A hierarchy of voices forms among those who can easily express themselves, McDonnell-Horita says. Those who use communication boards or who are nonverbal may take longer to express themselves or to ask questions

“A lot of times there isn’t the space created, a pause that says, ‘We’re OK with that silence,’” she says. “I think right now we’re all getting used to new ways of communicating and getting more comfortable with uncomfortable silence.”

But McDonnell-Horita acknowledges that technology, particularly dependable internet access, is a privilege many of her clients at Atlantis don’t have.

“[The pandemic] is showing that internet access is one of those essential utilities like heat and water,” says Jennifer Zukowski, an affiliate professor at Metropolitan State University. 

If internet access were a universal right, not just a privilege for some, Zukowski says she believes arts organizations could not only expand accessibility, but also broaden their business models.

“Right now there are all of these theater and arts exhibits we can see online when many people wouldn’t be able to do that in person, even without a pandemic going on,” Zukowoski says. “You can take a tour of any number of museums. Theater companies are putting productions online for free. Money accessibility is a huge factor in people getting to experience arts. Even as a well-to-do human I wouldn’t have been able to dash off on a weeknight to see Benedict Cumberbatch and Jonny Lee Miller in Frankenstein at the National Theatre in London. How many of us got to have a Hamilton ticket? None of us. Now I can watch Hamilton when it comes to Disney+ [on July 3].”

She says she hopes that theater companies consider making online performances — whether they’re live streaming or pre-recorded — a fundamental piece of their performance offerings. 

“Can a company record one or two of the nights and stream those? And if you’re worried about technical difficulties happening during the stream, just let the audience know: ‘We may have to pause for tech difficulties,’” she says. “Like the way eTown does the live radio taping — stuff like that. Maybe when we go back to being in live audiences, companies can create tiered systems of ticketing that involve both online and live experiences.” 

But arts organizations will have to rethink in-person events as well, as many experts believe there will be no vaccine for COVID-19 for a year or more, making large gatherings difficult and in some cases impossible. 

“Over the years I’ve witnessed how even those of us in the quote-unquote creative community can get so stuck,” says Linton of Phamaly Theatre. “We develop our season, it’s going to kind of follow the same formula, even if the content is different. So how can we change up the delivery? What are the experiences that involve fewer people but are more intimate? You can do a theatrical performance that only has 10 audience members, but has that kind of focus on intimacy, on building a mini community.”

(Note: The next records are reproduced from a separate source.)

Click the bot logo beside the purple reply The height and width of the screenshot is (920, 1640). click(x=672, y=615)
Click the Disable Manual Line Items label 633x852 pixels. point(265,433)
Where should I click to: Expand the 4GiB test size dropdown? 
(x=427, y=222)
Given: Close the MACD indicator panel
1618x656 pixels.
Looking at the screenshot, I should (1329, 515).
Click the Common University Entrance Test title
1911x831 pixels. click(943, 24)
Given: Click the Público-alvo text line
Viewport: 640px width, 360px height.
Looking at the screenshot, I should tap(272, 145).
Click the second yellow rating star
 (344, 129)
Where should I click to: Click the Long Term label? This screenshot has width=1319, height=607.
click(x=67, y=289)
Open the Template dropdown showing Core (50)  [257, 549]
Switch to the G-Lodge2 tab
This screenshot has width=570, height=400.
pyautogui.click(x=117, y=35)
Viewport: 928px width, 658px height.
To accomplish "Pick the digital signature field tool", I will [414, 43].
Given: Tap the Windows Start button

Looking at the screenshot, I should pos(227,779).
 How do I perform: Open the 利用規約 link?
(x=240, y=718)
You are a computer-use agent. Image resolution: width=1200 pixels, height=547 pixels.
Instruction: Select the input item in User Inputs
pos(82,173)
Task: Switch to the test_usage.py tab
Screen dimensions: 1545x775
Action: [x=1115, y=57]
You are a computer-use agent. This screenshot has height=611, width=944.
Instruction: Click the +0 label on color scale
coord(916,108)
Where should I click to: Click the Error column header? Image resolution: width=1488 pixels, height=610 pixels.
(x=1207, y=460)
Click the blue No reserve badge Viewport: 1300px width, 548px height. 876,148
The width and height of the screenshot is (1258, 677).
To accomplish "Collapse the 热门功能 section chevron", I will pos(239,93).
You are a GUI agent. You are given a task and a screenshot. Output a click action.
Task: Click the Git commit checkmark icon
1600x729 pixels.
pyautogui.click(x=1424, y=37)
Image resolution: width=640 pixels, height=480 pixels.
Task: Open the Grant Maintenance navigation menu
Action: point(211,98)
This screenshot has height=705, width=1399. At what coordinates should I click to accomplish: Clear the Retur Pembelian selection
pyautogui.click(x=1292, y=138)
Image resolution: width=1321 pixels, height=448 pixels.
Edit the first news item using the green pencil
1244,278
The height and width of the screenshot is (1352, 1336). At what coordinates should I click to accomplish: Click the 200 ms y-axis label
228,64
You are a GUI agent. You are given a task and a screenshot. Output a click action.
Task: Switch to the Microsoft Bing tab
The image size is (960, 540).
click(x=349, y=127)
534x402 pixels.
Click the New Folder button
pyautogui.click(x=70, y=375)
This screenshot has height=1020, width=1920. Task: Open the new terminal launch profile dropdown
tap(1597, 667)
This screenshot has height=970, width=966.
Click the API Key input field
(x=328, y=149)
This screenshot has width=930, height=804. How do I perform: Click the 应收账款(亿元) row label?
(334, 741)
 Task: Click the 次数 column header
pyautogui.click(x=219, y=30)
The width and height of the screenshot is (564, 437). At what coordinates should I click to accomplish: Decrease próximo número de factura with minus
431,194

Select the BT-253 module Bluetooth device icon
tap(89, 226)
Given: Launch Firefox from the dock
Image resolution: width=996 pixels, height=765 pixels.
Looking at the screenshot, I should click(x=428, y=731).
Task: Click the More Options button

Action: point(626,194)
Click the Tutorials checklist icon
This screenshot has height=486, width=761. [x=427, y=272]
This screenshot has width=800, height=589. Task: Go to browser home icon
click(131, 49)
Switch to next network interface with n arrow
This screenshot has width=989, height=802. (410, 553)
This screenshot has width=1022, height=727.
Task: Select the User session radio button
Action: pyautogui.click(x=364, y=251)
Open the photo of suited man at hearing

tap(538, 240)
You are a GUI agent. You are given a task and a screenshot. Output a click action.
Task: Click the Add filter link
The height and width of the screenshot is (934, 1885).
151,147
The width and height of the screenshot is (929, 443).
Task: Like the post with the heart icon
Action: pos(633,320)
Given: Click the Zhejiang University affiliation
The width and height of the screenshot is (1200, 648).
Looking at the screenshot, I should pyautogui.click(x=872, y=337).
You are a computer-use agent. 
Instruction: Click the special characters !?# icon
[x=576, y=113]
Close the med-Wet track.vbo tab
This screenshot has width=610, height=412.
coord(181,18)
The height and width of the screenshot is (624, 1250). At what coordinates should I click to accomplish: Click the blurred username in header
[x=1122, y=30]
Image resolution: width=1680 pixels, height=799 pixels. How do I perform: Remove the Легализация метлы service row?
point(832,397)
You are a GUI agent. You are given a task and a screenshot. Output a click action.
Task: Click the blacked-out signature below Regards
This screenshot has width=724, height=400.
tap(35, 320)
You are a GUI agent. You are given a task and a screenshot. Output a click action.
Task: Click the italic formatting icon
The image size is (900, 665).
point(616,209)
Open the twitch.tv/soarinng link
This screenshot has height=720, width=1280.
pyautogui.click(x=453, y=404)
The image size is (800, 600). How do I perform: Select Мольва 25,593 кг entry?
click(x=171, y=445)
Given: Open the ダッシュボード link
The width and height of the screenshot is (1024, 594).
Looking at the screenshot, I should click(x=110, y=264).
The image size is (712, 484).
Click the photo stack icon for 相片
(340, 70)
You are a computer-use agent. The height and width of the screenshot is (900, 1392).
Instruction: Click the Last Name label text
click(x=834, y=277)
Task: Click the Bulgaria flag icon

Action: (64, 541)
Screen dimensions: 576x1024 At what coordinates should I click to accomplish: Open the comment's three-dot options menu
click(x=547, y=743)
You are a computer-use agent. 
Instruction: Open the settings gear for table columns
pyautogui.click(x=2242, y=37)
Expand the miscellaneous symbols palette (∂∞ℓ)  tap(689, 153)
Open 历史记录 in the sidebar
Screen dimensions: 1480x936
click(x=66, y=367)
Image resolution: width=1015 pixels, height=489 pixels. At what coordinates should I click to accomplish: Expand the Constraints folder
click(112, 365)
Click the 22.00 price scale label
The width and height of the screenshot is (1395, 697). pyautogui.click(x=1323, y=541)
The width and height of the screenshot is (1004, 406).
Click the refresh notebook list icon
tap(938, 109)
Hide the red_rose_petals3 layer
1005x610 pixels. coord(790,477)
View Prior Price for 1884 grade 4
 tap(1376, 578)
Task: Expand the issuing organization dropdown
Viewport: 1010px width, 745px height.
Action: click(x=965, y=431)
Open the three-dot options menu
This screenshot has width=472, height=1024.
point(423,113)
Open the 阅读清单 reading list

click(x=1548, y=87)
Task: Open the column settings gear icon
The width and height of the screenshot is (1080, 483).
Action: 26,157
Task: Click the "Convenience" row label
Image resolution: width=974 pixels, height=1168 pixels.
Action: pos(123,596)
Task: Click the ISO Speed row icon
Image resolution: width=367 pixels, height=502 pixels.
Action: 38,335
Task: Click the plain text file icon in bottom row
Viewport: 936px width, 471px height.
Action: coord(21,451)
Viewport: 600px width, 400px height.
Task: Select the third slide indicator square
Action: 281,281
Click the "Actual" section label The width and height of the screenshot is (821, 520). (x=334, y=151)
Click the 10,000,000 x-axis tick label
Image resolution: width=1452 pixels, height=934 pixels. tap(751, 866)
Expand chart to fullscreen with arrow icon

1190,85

 Woodzick hopes arts organizations can realize that simply adding one or two accommodating events or performances per season isn’t enough. 

“We have to stop being so abelist and thinking, OK, we’re going to have this one relaxed performance or we’re going to have this one performance with captioning or ASL, this one day where you can be special and — pardon my French — but screw you if you can’t make that one day,” they say.

McDonnell-Horita says accessibility has to be a part of an arts organization’s plans from day one. 

“A lot of people think when you’re accommodating people with disabilities it’s extra work,” she says. “But if you do it through the planning with that in mind and think about it with a universal access perspective — how can the most amount of people enjoy the space that I’m creating — that will eliminate potential barriers or limitations people might feel or experience and increase your patronage. 

“When you’re posting about an event, add a line that says this event will be closed captioned or have interpreters,” she says. “Even when there aren’t folks who requested that, it’s one time when someone didn’t have to ask, like hearing is the status quo. Be up front with the way you can include community so you don’t put the burden on the people in the community you’re trying to bring in.”